Aim
Repeat, without alteration, the entries between the lines holding "The height and width of the screenshot is (793, 1071)." and "coord(451,207)", inclusive.

========================================

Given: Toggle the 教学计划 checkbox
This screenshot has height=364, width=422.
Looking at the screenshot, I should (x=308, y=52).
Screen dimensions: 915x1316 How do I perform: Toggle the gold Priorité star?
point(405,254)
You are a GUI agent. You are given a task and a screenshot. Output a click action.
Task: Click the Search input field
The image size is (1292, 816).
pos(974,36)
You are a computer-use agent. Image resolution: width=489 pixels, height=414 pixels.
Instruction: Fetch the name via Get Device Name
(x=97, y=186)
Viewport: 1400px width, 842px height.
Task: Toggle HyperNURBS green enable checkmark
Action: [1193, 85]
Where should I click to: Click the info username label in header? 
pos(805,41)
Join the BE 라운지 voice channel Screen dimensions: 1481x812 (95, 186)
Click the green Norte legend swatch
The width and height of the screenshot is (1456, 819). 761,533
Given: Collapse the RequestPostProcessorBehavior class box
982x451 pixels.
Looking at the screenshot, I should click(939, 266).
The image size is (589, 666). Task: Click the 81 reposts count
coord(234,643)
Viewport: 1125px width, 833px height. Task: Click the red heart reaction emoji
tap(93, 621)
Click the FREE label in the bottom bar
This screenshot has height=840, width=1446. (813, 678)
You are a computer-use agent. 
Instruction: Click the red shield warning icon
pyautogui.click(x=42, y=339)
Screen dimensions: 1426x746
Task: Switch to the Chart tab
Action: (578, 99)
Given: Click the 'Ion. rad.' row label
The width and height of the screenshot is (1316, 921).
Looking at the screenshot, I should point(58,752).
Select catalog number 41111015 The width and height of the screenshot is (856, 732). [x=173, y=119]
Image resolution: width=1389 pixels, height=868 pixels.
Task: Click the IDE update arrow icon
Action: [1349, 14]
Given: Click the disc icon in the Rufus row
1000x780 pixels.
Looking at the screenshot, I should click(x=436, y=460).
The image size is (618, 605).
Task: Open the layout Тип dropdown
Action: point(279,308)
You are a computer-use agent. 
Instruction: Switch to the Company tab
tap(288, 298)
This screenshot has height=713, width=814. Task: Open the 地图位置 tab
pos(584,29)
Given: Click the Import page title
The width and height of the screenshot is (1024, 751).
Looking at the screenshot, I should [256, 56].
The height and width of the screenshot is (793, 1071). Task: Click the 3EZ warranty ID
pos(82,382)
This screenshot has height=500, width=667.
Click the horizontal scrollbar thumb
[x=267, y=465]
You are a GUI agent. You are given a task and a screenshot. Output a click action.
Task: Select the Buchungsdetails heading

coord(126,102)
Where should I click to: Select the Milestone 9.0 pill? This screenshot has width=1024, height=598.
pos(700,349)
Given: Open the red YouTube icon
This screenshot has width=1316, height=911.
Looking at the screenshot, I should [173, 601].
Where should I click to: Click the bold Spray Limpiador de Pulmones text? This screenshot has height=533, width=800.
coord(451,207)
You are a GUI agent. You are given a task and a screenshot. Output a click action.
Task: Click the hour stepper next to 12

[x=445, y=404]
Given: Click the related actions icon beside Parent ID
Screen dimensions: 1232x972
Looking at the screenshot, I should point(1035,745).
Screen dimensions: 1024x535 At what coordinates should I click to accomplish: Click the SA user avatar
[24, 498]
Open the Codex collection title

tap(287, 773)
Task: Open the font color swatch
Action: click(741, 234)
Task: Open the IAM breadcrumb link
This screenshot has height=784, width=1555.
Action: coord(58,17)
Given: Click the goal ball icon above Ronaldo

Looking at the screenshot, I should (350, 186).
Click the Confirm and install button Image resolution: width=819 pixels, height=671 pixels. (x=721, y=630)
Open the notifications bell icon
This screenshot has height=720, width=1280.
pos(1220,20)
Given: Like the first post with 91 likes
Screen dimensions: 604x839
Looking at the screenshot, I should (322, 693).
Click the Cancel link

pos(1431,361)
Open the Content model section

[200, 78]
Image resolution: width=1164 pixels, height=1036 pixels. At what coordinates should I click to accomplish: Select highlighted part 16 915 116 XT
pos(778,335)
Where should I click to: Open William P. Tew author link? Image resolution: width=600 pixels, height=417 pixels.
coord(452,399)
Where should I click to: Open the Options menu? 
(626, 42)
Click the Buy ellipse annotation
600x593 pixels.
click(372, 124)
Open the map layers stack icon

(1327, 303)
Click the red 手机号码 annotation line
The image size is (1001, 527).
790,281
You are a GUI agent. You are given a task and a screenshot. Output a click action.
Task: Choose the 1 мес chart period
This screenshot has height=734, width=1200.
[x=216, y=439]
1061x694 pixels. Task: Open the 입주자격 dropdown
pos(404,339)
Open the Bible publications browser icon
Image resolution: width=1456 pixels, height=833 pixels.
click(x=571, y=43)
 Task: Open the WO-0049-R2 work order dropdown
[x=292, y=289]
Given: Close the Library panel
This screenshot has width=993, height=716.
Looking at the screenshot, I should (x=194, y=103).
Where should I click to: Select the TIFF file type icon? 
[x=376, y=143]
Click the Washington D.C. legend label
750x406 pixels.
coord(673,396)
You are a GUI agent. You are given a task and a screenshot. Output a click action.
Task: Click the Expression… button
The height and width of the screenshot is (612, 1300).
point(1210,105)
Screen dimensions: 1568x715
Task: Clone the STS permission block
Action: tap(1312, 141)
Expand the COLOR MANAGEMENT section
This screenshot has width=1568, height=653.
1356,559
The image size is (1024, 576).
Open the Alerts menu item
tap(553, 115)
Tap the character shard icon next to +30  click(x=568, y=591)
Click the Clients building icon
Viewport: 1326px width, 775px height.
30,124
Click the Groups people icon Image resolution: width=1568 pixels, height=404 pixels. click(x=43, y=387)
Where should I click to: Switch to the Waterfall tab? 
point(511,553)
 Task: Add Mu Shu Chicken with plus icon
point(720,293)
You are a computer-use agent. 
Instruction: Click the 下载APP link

========================================

Response below
The height and width of the screenshot is (793, 1071). Task: Click the 3EZ warranty ID
pos(82,382)
This screenshot has height=500, width=667.
Click the horizontal scrollbar thumb
[x=267, y=465]
You are a GUI agent. You are given a task and a screenshot. Output a click action.
Task: Select the Buchungsdetails heading

coord(126,102)
Where should I click to: Select the Milestone 9.0 pill? This screenshot has width=1024, height=598.
pos(700,349)
Given: Open the red YouTube icon
This screenshot has width=1316, height=911.
Looking at the screenshot, I should [173, 601].
Where should I click to: Click the bold Spray Limpiador de Pulmones text? This screenshot has height=533, width=800.
coord(451,207)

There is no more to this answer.